Claude’s thinking process in the claude app Image Credits:Anthropic
Anthropic has fine-tuned Claude’s reasoning modes for practical applications, such as solving complex coding challenges and handling autonomous tasks. Developers using Anthropic’s API can adjust the model’s “thinking budget,” balancing speed and cost against answer quality.
In real-world coding evaluations, Claude 3.7 Sonnet demonstrated strong performance. On SWE-Bench, a benchmark for coding tasks, it achieved 62.3% accuracy, outperforming OpenAI’s o3-mini, which scored 49.3%. In TAU-Bench, a test assessing AI interaction with simulated users and external APIs in a retail environment, Claude 3.7 Sonnet scored 81.2%, surpassing OpenAI’s o1 model at 73.5%.
Improved Response Flexibility
Anthropic also claims that Claude 3.7 Sonnet is less likely to refuse valid prompts than previous versions. The model is designed to better distinguish between harmful and benign requests, reducing unnecessary refusals by 45% compared to Claude 3.5 Sonnet. This shift comes as some AI labs reconsider their approach to content restrictions.
Alongside Claude 3.7 Sonnet, Anthropic is introducing Claude Code, an agentic coding tool launching as a research preview. This tool allows developers to execute tasks directly from their terminal.
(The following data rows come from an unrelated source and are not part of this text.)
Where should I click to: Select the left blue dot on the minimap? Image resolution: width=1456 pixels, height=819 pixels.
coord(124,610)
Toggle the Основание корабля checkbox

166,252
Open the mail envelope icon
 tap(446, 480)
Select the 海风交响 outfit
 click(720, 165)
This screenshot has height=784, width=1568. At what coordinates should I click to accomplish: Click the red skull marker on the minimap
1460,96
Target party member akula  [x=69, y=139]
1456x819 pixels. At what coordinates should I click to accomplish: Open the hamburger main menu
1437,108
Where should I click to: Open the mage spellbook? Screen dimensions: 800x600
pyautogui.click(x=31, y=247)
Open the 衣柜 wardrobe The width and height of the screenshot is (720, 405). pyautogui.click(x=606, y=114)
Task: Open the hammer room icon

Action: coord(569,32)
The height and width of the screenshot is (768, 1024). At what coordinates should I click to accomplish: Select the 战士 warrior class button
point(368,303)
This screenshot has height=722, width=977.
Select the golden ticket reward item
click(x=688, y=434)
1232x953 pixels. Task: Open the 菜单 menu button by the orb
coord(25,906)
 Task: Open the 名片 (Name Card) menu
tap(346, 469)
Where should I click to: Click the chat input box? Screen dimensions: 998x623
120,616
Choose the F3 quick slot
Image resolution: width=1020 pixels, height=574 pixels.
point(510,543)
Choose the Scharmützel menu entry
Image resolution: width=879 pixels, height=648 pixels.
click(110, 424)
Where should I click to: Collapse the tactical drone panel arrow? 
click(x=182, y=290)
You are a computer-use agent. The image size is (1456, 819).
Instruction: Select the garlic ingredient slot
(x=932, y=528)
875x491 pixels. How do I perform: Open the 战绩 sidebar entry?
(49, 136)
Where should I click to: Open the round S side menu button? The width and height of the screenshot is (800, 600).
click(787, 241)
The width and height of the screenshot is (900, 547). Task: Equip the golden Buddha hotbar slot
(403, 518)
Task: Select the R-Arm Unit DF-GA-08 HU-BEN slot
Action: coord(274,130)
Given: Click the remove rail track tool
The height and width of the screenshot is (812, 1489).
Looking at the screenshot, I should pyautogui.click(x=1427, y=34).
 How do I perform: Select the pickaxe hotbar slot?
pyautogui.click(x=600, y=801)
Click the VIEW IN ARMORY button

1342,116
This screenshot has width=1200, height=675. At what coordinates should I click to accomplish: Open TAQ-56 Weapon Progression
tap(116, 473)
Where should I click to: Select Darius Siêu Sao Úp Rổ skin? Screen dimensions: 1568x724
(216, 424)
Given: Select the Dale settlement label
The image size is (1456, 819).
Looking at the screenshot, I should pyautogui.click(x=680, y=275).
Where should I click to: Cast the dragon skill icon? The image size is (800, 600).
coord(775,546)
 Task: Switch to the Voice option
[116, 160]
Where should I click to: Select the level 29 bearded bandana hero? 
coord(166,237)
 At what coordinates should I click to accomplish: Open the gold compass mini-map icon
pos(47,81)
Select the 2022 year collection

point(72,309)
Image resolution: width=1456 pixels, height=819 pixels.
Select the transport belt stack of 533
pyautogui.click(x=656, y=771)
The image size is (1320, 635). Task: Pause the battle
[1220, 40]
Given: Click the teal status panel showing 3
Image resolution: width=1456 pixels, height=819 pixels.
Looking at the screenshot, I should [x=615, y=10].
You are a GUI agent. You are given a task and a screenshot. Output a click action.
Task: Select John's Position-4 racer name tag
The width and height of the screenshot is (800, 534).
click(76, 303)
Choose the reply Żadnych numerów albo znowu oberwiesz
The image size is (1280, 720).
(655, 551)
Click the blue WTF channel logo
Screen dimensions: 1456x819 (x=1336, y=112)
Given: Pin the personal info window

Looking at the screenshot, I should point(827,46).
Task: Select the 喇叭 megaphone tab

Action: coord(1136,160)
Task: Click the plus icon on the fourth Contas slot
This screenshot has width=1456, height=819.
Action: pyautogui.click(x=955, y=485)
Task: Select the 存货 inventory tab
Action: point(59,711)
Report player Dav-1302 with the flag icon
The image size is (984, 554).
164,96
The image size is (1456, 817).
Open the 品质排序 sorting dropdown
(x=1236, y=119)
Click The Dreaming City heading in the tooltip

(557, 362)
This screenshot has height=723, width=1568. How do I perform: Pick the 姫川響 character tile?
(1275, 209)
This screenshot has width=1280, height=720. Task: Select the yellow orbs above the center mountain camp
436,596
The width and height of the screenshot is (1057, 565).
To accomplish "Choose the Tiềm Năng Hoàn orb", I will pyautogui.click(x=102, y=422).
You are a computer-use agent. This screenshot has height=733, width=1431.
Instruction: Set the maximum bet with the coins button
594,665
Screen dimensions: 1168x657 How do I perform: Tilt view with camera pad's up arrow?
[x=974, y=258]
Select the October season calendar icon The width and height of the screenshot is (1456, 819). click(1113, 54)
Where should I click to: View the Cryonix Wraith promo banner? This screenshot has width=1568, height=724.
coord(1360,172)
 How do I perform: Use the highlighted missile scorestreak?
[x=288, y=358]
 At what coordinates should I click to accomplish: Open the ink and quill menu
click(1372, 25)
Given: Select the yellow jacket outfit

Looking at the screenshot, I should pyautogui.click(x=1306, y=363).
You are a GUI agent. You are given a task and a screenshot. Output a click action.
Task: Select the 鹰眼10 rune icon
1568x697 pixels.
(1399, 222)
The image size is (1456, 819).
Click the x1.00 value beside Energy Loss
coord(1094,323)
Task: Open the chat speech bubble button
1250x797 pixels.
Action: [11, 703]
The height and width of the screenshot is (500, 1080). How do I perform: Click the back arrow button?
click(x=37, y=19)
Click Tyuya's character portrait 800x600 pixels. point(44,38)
In a demo, Anthropic employees showcased how a simple command like “Explain this project structure” enables Claude Code to analyze a codebase. Developers can modify code using plain English, while the tool explains its edits, tests for errors, and even pushes updates to GitHub.
Claude Code will initially be available to a limited number of users on a first come, first serve basis, according to an Anthropic spokesperson.
Anthropic is launching Claude 3.7 Sonnet at a time when AI labs are rapidly releasing new models. The company has traditionally taken a cautious, safety-focused approach, but with this release, it aims to set the pace. However, competition looms—OpenAI’s CEO, Sam Altman, has hinted that OpenAI may introduce its own hybrid AI model within months.